What the exercise asks: Count the lines of the data that have the word "computer", then report the number without anything else.
Content starts
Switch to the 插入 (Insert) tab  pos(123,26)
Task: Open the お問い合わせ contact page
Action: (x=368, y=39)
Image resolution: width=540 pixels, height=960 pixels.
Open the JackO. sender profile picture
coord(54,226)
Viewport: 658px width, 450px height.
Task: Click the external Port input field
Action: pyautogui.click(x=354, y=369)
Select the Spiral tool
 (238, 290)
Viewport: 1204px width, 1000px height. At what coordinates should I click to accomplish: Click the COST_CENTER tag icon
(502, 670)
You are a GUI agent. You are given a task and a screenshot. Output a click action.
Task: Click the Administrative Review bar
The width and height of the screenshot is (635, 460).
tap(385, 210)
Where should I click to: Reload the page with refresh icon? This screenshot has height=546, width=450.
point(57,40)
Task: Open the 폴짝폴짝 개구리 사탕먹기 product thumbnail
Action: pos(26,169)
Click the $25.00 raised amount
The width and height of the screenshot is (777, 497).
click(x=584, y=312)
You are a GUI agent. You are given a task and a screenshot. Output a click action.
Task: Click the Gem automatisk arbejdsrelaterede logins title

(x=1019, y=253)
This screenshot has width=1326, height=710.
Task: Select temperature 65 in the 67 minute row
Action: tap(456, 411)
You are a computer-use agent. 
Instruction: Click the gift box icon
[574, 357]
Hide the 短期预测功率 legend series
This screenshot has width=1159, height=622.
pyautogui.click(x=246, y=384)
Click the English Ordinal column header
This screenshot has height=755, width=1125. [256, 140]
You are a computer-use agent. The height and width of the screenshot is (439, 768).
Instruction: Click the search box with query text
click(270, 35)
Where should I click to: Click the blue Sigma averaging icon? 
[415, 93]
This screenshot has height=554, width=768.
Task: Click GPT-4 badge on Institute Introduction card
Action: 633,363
Content ends
Reply: 2